## REQUIRED WORK
a. Can you reproduce the passage of the article on simultaneous engineering that begins with the words "Traditionally, the design" and ends with "manufactured without problems."?
b. Can you carry on the article on simultaneous engineering, picking up right after its final sentence?

## DOCUMENT

Simultaneous engineering

SESAME is a software package that combines the functions of computer-aided design (CAD), process planning and manufacture for the production of engineering components. It handles all stages from conceptual design through to the production of numerical code for cutting machines. Advantages include a feature-based design system which is more intuitive than traditional CAD programs, and rapid feedback from process planning to design ('simultaneous engineering'), to ensure that the final design can be manufactured without unnecessary difficulty. Software based on SESAME modules is already being marketed by the lead partner.

The manufacturing industry is moving away from mass production towards customised manufacture of relatively small batches of specialised goods. For companies to compete in this fast-changing market, they will have to drastically reduce their investment of time and money in product design and development. The ideal solution would be a single computer system to handle all processes from conceptual design through to the manufacture of the product.
In this project, a team of academic and industrial partners has come close to realising this ideal. SESAME - Simultaneous Engineering System for Applications in Mechanical Engineering - is a software package that combines the functions of computer-aided design (CAD), process planning (CAPP) and manufacture (CAM).
Traditionally, the design of a component is finished before it is passed to the process planning department. If the part poses difficulties in manufacture, it is sent back to be redesigned. In SESAME, the manufacturing processes are planned as the design proceeds (hence 'simultaneous engineering'), so that problems can be solved as they arise. As a result, the designer can be confident that the component can be manufactured without problems.
SESAME consists of two main parts - a feature-based design system and a CAPP-CAM system.

Feature-based design

An engineering component can be thought of as built up from a number of design features, each of which has a function. A feature may be a slot, a drilled and threaded hole, a bearing seat, a flange, and so on. Research by the SESAME team has focussed on features which are so-called 'two-and-a-half-dimensional', that is, prismatic or rotational in form and produced on milling or drilling machines or lathes. In SESAME, the component is assumed to start out as a block, or a casting, in which features are formed by cutting away material. Each feature then corresponds to a volume to be removed by one or more actions of the appropriate cutting machine.
Features are defined not only in terms of their size and shape, but also their tolerances, surface finish and interdependency with other features. As each feature is treated as a conceptual whole, rather than a collection of lines and surfaces, it is relatively simple to alter a design. Features can be freely moved, resized or exchanged, and the program will modify its internal model to accommodate the changes.

## Target position records
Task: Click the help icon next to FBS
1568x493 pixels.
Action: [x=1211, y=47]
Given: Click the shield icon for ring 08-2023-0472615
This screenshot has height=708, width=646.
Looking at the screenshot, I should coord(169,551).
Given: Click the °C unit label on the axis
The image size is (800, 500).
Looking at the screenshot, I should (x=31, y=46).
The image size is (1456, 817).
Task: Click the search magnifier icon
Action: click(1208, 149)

--

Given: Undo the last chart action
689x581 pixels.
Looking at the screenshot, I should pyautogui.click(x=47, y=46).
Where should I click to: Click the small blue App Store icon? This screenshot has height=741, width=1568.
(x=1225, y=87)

## TASK ANSWERS
a.
Traditionally, the design of a component is finished before it is passed to the process planning department. If the part poses difficulties in manufacture, it is sent back to be redesigned. In SESAME, the manufacturing processes are planned as the design proceeds (hence 'simultaneous engineering'), so that problems can be solved as they arise. As a result, the designer can be confident that the component can be manufactured without problems.

b.
In contrast, conventional CAD programs represent components as assemblies of simple geometrical shapes such as cubes, cylinders and cones. It can be very difficult to alter the design, because these shapes are purely descriptive and have no functional significance.
The designer builds a complete design for the component by selecting and specifying features on the screen. SESAME contains a pre-defined library of primitive features (such as slots and holes) and standard engineering features (corresponding to ISO specifications, such as threaded holes or circlip grooves). User-defined features which are particular to the industry or the company (sheet metal features, for example, are quite different to those in solid components), may be easily created and added to the pre-defined library. The designer can modify the design at will and experiment with different solutions, viewing the result on the screen each time.

Process planning

When the design is ready, the specification is passed to the CAPP-CAM system. Here it may be processed by up to three different modules.
The most innovative is the automatic process planner. It first checks if the design is realisable, by looking for geometric inconsistencies such as intersecting features, obstructions, inaccessible voids, disconnected parts, and so on. It also ensures that there is sufficient room for the machine tools to move in and out. Next, each design feature is assigned to one or more manufacturing features, building up a network of all possible manufacturing processes. Each feature has a corresponding microcycle, which is the sequence of machine operations required to execute the feature. The microcycle chosen depends on the specified dimensions, tolerance and surface finish, as well as implicit considerations, such as the proximity of features to each other. Any problems arising at this stage are automatically referred back to the designer.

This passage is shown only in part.